We collected down feathers from the rump of 20 wild Kagus of a population in the Parc Provincial de la Rivière Bleue, south New Caledonia (22°3–12′S, 166°33–46′E), from 2004 to 2009. We plucked out about 10 feathers without touching their roots, placed them in hermetically sealed bags, and stored them at 4°C. Additionally, we sampled 2 Kagus from other populations: a feather sample from 1 wild-caught Kagu of a population near Poindimié in the northeast of New Caledonia (20°56′S, 165°20′E), and a tissue sample (stored in 95% alcohol) from 1 deceased captive-bred Kagu (parents were wild-caught) of the Parc Zoologique et Forestier in Nouméa, New Caledonia (22°15′S, 166°27′E).
We isolated DNA from the tissue sample following Hogan et al. (1994). The feather DNA was isolated according to Segelbacher (2002). The DNA of the tissue sample was subjected to 454 sequencing at the GS-FLX LAB (Eurofins MWG Operon, Ebersberg, Germany). A 1/16 plate generated 52,583 reads (13.7 Mb) with an average length of 261 bp. A single Fasta file containing all reads was screened for di-, tri- and tetra-nucleotide repeats using MSATCOMMANDER (Faircloth 2008) with at least six repeats for di-nucleotide and four for tri- and tetra-nucleotide microsatellites. We detected 349 loci (104 di-nucleotides, 175 tri-nucleotides, 70 tetra-nucleotides) suitable for primer design with Primer3 software (Rozen and Skaletsky 2000) using the default settings. Subsequently, we ignored loci with extremely too long and compound interrupted repeat stretches as described by Opgenoorth (2009). In order to detect identical sequences within the remaining set of potential microsatellites, we compared the sequences by similarity and additionally aligned them with the software GENEIOUS v4.7 (Drummond et al. 2009). Finally, out of 231 potential loci (65 di-nucleotides, 117 tri-nucleotides, 49 tetra-nucleotides), we randomly ordered 60 primer pairs flanking 25 di-, 25 tri- and 10 tetra-nucleotide from Biomers (Ulm, Germany). The fluorescent labeling was done according to Schuelke (2000) with a universal M13 Primer. We used gradient PCR-protocol (50–60°C) (Mastercycler Gradient, Eppendorf, Germany) to test the 60 primer pairs on DNA extracted from 3 individuals and obtained amplified products of expected size with low rates of intense stuttering for 30 of the 60 microsatellite markers.

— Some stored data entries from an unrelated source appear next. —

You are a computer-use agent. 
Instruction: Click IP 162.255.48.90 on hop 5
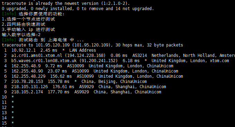pyautogui.click(x=27, y=71)
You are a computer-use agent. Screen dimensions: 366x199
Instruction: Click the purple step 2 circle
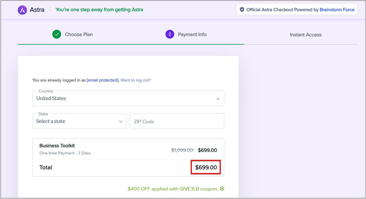(x=170, y=34)
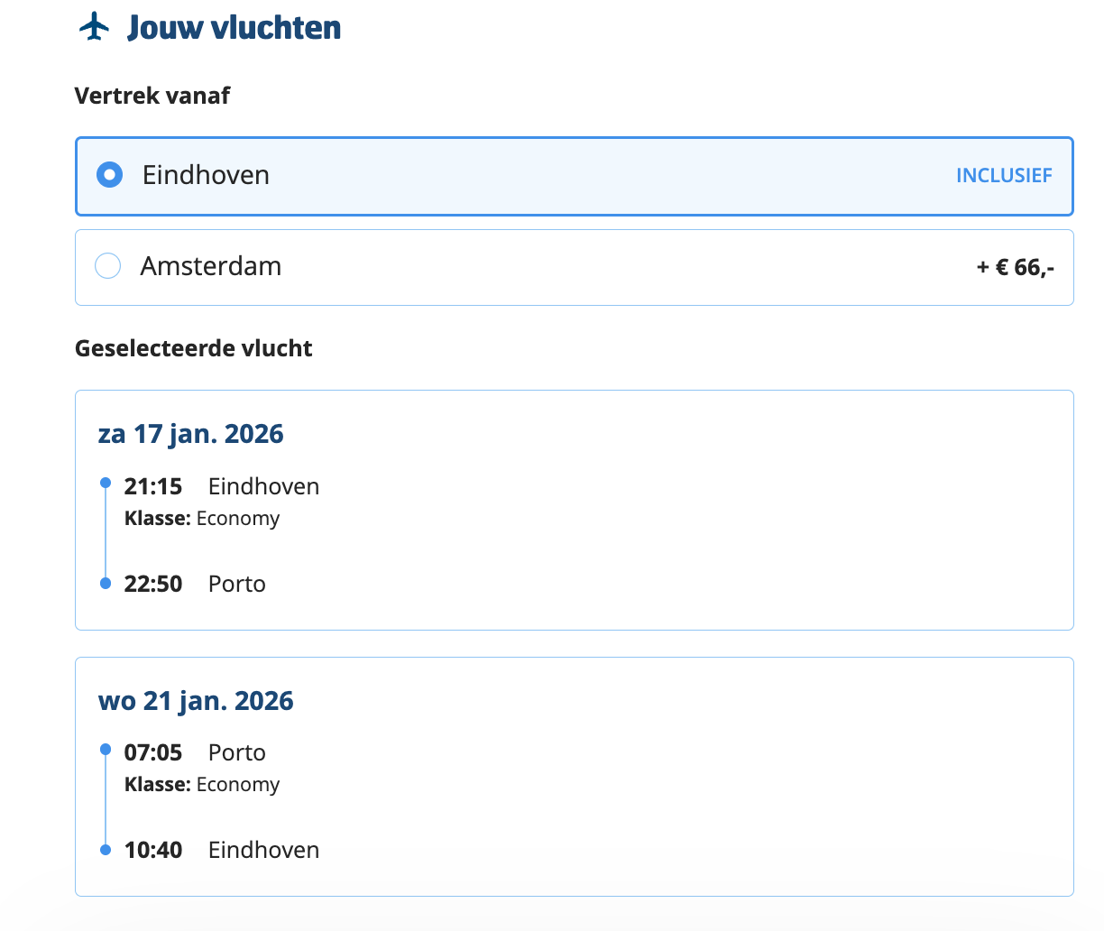Viewport: 1104px width, 931px height.
Task: Click the 10:40 return arrival time
Action: pos(153,851)
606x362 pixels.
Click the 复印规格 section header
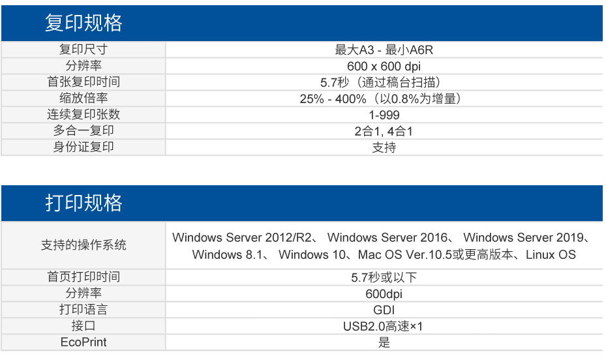[83, 23]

For genotyping, we used the DNA of the 22 sampled individuals. Polymerase chain reactions (PCRs) were performed in a total volume of 15 μl with the following components: 25 ng of genomic DNA, 0.2 μM of each reverse primer, and the M13 universal primer (fluorescently labeled with 6-FAM), 0.05 μM of each forward primer, 0.2 mM of each dNTP (Solis BioDyne), 1.5–3 mM MgCl2 (Table 1), 1 × PCR buffer (Solis BioDyne), and 0.5 U Taq DNA Polymerase (FIREPol®, Solis BioDyne). For PCR amplification, we used a thermal cycler (Mastercycler Gradient, Eppendorf, Germany) with the following PCR profile: initial denaturation at 94°C for 5 min, 30 cycles of 30 s at 94°C, 30 s at the primer specific annealing temperature (Table 1), 45 s at 72°C, followed by eight cycles of 30 s at 94°C, 45 s at 53°C, 45 s at 72°C, and a final elongation step at 72°C for 10 min. PCR products were separated on 6% polyacrylamide gels on an ABI Prism 377 automated sequencer (Perkin Elmer) and scored in reference to a ROX standard (79–540 bp) by GENESCAN® 3.1.2 and GENOTYPER® 2.5 software (Applied Biosystems, Foster City, CA, USA). We repeated the PCR amplification and genotyping of DNA extracts from feathers three times as the use of this material as a source of DNA can lead to genotyping errors, mainly allelic dropout (Taberlet and Luikart 1999; Segelbacher 2002). We used GENEPOP 4.0 (Rousset 2008) to calculate the number of alleles, to generate allele frequencies, expected (H
E) and observed (H
O) heterozygosities, and to test for linkage disequilibrium and deviations from Hardy–Weinberg equilibrium (frequency of alleles in a large, interbreeding population characterized by random mating, mendelian inheritance, and the absence of migration, mutation, and selection). For calculating the polymorphic information content (PIC), we used the EXCEL MICROSATELLITE TOOLKIT (Park 2001). MICRO-CHECKER 2.2.3 (Van Oosterhout et al. 2004) was used to test the dataset for genotyping errors and for the presence of null alleles.